What you will do: Provide the entries once more, identical in every word.

(Pixel coordinate grounding data)
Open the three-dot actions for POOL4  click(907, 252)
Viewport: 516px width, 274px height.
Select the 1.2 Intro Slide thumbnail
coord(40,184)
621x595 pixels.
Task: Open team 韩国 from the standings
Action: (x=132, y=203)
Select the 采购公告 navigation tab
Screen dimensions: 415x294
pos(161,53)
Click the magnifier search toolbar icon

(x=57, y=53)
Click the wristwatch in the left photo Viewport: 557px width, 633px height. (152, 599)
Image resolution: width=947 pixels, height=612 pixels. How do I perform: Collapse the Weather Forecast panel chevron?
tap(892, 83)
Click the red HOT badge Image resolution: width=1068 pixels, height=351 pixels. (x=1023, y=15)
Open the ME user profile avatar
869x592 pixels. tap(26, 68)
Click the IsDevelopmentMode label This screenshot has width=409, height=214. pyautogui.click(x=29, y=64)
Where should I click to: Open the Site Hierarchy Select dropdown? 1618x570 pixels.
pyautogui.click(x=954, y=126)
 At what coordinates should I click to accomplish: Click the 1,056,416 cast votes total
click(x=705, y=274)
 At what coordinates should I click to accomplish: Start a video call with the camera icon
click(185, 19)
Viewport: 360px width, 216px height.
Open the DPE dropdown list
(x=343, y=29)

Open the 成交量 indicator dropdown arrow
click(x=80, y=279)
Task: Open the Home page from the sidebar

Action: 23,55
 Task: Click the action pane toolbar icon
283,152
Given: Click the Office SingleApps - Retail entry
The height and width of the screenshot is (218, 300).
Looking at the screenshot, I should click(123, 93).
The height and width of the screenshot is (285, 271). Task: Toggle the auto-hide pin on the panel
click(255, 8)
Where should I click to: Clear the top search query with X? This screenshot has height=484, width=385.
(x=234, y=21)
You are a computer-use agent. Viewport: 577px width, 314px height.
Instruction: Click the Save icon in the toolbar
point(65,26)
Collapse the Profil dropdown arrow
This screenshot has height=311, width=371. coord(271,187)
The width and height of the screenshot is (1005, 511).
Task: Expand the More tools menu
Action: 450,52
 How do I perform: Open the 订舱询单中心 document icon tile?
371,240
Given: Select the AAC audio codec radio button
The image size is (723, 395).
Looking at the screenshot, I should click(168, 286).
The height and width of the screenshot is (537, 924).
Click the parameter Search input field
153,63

Response area:
Open the three-dot actions for POOL4  click(907, 252)
Viewport: 516px width, 274px height.
Select the 1.2 Intro Slide thumbnail
coord(40,184)
621x595 pixels.
Task: Open team 韩国 from the standings
Action: (x=132, y=203)
Select the 采购公告 navigation tab
Screen dimensions: 415x294
pos(161,53)
Click the magnifier search toolbar icon

(x=57, y=53)
Click the wristwatch in the left photo Viewport: 557px width, 633px height. (152, 599)
Image resolution: width=947 pixels, height=612 pixels. How do I perform: Collapse the Weather Forecast panel chevron?
tap(892, 83)
Click the red HOT badge Image resolution: width=1068 pixels, height=351 pixels. (x=1023, y=15)
Open the ME user profile avatar
869x592 pixels. tap(26, 68)
Click the IsDevelopmentMode label This screenshot has width=409, height=214. pyautogui.click(x=29, y=64)
Where should I click to: Open the Site Hierarchy Select dropdown? 1618x570 pixels.
pyautogui.click(x=954, y=126)
 At what coordinates should I click to accomplish: Click the 1,056,416 cast votes total
click(x=705, y=274)
 At what coordinates should I click to accomplish: Start a video call with the camera icon
click(185, 19)
Viewport: 360px width, 216px height.
Open the DPE dropdown list
(x=343, y=29)

Open the 成交量 indicator dropdown arrow
click(x=80, y=279)
Task: Open the Home page from the sidebar

Action: 23,55
 Task: Click the action pane toolbar icon
283,152
Given: Click the Office SingleApps - Retail entry
The height and width of the screenshot is (218, 300).
Looking at the screenshot, I should click(123, 93).
The height and width of the screenshot is (285, 271). Task: Toggle the auto-hide pin on the panel
click(255, 8)
Where should I click to: Clear the top search query with X? This screenshot has height=484, width=385.
(x=234, y=21)
You are a computer-use agent. Viewport: 577px width, 314px height.
Instruction: Click the Save icon in the toolbar
point(65,26)
Collapse the Profil dropdown arrow
This screenshot has height=311, width=371. coord(271,187)
The width and height of the screenshot is (1005, 511).
Task: Expand the More tools menu
Action: 450,52
 How do I perform: Open the 订舱询单中心 document icon tile?
371,240
Given: Select the AAC audio codec radio button
The image size is (723, 395).
Looking at the screenshot, I should click(168, 286).
The height and width of the screenshot is (537, 924).
Click the parameter Search input field
153,63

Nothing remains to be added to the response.